Java AC solution using BFS


  • 124
    B
    public String alienOrder(String[] words) {
        Map<Character, Set<Character>> map=new HashMap<Character, Set<Character>>();
        Map<Character, Integer> degree=new HashMap<Character, Integer>();
        String result="";
        if(words==null || words.length==0) return result;
        for(String s: words){
            for(char c: s.toCharArray()){
                degree.put(c,0);
            }
        }
        for(int i=0; i<words.length-1; i++){
            String cur=words[i];
            String next=words[i+1];
            int length=Math.min(cur.length(), next.length());
            for(int j=0; j<length; j++){
                char c1=cur.charAt(j);
                char c2=next.charAt(j);
                if(c1!=c2){
                    Set<Character> set=new HashSet<Character>();
                    if(map.containsKey(c1)) set=map.get(c1);
                    if(!set.contains(c2)){
                        set.add(c2);
                        map.put(c1, set);
                        degree.put(c2, degree.get(c2)+1);
                    }
                    break;
                }
            }
        }
        Queue<Character> q=new LinkedList<Character>();
        for(char c: degree.keySet()){
            if(degree.get(c)==0) q.add(c);
        }
        while(!q.isEmpty()){
            char c=q.remove();
            result+=c;
            if(map.containsKey(c)){
                for(char c2: map.get(c)){
                    degree.put(c2,degree.get(c2)-1);
                    if(degree.get(c2)==0) q.add(c2);
                }
            }
        }
        if(result.length()!=degree.size()) return "";
        return result;
    }

  • 0
    D

    This method is actually easier to understand and study than the traditional topological approach.


  • 8
    B

    Thanks~ I met this problem in my onsite interview.


  • 0
    J

    for Google interview?


  • 4
    B

    No. Pocket gems.


  • 0
    C

    Hi, can you talk about the time complexity of your algorithm?


  • 0
    W

    thanks for this straightforward answer


  • 1
    C

    Could you please run through your solution ?


  • 98
    Y

    Really nice solution! Let me try to explain the code with example in the problem description:

    First, build a degree map for each character in all the words:

    w:0
    r:0
    t:0
    f:0
    e:0
    

    Then build the hashmap by comparing the adjacent words, the first character that is different between two adjacent words reflect the lexicographical order. For example:

     "wrt",
     "wrf",
        first different character is 3rd letter, so t comes before f
    
     "wrf",
     "er",
        first different character is 1rd letter, so w comes before e
    

    The characters in set come after the key. x->y means letter x comes before letter y. x -> set: y,z,t,w means x comes before all the letters in the set. The final HashMap "map" looks like.

    t -> set: f    
    w -> set: e
    r -> set: t
    e -> set: r
    

    and final HashMap "degree" looks like, the number means "how many letters come before the key":

    w:0
    r:1
    t:1
    f:1
    e:1
    

    Then use Kahn's aglorithm to do topological sort. This is essentially BFS.
    https://en.wikipedia.org/wiki/Topological_sorting


  • 0
    J

    Thank you so much for great answer~


  • 0
    B

    Yes! That's exactly how it works! Thank you for helping me explain it for others!

..........

__Exercise set__:
a – Answer these from the Java BFS thread:
(i) Where did the poster of the solution meet this problem in an onsite interview?
(ii) In the worked example, which letter comes before f?
(iii) What algorithm does the explanation name for the topological sort?
b – Return the stretch of the Java BFS thread from "https://en.wikipedia.org/wiki/Topological_sorting" through "it for others!", word for word.
c – Extend the Java BFS thread, picking up after its final post.
The rows aren't needed for any of this.

__Entries supplied__:
..........

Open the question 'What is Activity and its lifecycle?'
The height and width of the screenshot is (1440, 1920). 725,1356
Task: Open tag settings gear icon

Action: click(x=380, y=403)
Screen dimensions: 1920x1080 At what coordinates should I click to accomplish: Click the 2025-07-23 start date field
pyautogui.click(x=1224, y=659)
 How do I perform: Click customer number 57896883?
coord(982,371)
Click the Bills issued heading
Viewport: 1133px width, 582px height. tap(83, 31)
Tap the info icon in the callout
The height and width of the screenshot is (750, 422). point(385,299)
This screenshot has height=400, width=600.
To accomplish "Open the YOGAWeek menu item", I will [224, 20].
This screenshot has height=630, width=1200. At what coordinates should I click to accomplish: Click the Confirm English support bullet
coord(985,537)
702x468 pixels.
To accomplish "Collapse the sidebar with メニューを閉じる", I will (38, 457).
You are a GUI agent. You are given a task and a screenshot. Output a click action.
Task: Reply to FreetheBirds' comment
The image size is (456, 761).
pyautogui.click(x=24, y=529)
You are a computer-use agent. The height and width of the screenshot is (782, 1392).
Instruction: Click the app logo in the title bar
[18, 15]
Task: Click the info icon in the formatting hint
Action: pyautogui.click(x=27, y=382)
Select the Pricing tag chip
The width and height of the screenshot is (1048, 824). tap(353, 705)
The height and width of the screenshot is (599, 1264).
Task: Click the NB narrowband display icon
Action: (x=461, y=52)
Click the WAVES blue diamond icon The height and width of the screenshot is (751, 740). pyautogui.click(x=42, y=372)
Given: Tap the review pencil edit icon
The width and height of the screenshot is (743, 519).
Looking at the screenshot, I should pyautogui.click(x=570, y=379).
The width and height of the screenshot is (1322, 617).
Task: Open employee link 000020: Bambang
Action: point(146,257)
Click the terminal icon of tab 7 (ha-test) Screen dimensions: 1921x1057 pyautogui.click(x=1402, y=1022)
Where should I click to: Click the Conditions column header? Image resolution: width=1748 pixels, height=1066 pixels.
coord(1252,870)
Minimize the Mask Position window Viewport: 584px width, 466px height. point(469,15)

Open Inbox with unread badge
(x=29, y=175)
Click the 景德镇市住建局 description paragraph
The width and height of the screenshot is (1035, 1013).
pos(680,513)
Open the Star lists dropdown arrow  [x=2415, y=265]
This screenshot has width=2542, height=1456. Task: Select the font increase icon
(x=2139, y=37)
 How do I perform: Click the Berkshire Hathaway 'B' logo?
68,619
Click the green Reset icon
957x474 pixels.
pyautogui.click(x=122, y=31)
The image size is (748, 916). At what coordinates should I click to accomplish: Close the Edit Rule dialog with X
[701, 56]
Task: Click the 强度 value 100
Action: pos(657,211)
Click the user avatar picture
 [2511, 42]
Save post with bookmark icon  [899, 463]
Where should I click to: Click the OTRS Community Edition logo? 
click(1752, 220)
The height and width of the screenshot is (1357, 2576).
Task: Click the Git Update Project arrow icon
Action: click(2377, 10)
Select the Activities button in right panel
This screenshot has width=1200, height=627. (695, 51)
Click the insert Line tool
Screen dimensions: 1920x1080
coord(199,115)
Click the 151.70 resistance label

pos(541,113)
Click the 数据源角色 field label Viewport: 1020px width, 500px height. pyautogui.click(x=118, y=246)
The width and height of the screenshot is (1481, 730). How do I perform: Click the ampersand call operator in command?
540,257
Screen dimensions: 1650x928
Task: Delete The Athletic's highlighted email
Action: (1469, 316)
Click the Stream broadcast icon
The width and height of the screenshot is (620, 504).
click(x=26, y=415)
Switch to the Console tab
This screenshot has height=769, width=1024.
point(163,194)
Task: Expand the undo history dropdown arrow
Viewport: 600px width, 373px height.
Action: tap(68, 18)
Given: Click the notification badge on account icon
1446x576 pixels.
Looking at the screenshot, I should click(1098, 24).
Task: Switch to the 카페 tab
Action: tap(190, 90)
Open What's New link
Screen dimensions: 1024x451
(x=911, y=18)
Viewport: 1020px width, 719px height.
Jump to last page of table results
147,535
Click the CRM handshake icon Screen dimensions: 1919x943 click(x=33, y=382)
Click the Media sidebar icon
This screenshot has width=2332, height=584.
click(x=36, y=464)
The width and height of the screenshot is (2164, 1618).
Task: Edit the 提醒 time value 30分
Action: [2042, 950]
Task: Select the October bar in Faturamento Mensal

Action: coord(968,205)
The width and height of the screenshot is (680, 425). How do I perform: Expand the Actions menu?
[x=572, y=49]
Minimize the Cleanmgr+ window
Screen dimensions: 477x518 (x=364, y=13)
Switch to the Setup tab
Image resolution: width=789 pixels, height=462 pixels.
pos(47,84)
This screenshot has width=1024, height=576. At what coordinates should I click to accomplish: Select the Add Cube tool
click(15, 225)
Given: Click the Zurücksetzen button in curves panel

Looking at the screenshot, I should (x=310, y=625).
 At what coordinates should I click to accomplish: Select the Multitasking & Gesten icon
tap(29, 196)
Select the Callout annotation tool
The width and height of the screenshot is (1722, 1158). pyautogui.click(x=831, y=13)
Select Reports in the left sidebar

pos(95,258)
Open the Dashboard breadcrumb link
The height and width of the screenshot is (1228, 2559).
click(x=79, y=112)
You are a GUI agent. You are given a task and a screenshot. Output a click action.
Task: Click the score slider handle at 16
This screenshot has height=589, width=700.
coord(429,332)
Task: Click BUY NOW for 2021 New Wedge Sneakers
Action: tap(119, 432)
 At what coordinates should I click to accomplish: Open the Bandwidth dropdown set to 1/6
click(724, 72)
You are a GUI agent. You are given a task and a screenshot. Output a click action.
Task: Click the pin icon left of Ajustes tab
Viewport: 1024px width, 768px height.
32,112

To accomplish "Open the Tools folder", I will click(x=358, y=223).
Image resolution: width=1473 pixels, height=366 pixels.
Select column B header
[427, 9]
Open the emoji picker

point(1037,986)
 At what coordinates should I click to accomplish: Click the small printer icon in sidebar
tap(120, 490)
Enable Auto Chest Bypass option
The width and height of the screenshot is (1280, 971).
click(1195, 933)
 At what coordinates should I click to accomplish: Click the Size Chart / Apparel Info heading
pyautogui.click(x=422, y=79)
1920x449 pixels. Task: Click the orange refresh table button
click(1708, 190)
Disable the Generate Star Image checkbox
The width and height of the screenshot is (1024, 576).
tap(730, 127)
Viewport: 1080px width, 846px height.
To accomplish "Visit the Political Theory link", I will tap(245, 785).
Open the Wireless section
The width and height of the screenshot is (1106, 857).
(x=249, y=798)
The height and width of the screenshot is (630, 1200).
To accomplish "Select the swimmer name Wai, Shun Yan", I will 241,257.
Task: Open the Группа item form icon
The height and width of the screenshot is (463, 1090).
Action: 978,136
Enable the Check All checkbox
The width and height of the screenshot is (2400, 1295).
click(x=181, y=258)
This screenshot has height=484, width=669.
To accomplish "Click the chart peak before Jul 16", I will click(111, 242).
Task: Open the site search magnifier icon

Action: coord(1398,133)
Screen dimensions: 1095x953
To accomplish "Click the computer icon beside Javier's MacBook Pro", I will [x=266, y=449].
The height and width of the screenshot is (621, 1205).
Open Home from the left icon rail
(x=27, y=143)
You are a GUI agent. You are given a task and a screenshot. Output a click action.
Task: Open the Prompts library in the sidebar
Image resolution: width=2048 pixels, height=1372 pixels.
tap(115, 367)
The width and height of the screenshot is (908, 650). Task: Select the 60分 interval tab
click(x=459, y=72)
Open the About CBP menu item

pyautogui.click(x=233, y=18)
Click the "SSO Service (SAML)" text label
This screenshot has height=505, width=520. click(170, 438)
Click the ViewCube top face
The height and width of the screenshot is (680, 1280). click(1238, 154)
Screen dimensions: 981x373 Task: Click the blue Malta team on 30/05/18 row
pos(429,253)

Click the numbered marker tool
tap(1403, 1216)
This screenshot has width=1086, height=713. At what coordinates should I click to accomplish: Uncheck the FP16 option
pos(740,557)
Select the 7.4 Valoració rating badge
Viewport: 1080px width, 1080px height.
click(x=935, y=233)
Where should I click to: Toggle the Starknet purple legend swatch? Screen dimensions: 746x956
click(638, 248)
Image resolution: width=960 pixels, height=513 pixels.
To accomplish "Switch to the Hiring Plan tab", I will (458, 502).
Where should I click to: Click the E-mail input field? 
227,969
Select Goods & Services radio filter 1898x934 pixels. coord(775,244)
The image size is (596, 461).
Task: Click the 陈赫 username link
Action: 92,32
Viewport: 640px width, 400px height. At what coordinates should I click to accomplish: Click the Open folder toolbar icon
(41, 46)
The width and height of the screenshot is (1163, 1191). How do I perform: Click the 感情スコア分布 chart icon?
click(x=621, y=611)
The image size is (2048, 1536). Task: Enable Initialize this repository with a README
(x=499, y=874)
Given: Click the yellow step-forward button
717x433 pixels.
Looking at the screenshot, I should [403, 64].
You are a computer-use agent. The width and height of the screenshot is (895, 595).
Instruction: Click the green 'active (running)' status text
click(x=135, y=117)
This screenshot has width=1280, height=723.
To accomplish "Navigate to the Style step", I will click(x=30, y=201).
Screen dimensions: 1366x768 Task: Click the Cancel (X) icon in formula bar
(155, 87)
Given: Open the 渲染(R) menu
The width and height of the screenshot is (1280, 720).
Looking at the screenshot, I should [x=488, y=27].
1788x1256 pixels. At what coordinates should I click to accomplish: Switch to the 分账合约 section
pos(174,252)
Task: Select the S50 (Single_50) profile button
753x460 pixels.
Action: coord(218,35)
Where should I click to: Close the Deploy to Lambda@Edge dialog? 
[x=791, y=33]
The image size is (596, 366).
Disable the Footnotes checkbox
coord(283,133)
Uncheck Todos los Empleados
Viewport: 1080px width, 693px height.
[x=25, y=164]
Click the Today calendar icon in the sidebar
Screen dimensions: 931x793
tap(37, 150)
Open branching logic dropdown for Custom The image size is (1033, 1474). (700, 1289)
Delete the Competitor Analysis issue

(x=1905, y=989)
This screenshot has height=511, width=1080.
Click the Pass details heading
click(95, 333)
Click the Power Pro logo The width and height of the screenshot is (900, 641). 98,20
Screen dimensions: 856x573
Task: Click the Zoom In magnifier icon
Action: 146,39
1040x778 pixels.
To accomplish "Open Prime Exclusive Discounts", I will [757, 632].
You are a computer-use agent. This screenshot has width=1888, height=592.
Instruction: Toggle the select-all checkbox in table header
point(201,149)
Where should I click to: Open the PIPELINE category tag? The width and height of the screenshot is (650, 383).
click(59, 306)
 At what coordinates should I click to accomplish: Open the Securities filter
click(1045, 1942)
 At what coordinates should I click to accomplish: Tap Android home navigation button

..........

__Results of the exercise__:
a –
(i) Pocket gems
(ii) t
(iii) Kahn's algorithm

b –
https://en.wikipedia.org/wiki/Topological_sorting


  • 0
    J

    Thank you so much for great answer~


  • 0
    B

    Yes! That's exactly how it works! Thank you for helping me explain it for others!

c –
  • 0
    X

    Seems the time complexity is O(m*n)?


  • 0
    M

    Why is just looking at two adjacent words sufficient? Why not compare every pair of words?


  • 1
    Y

    @mangoyogurt, because only from adjacent two words can you tell the immediate order of letters. A counter example, In the problem description, first word is wrt, last word is rftt, if compare this pair, we know that r is after w, but r may not IMMEDIATELY after w.


  • 0
    B

    May you explain why is it that we know that "r may not IMMEDIATELY after w"? What's special about comparing only adjacent words vs comparing all words after a certain word?


  • 0
    B

    May you explain why we only compare adjacent words? What's special about comparing only adjacent words vs comparing with all words after a certain word?


  • 2
    W

    I am sorry ,can you explain if(result.length()!=degree.size()) return ""; ?


  • 0
    B

    Wow, this problem is a beast! Building the graph can be a bit of a nightmare.Nice solution! @www2277843987 the last check is to ensure that all letters have been used. The degrees contains all the characters in all the words. If the result size is different then a character has been left out and the letters can't be arranged lexicographically.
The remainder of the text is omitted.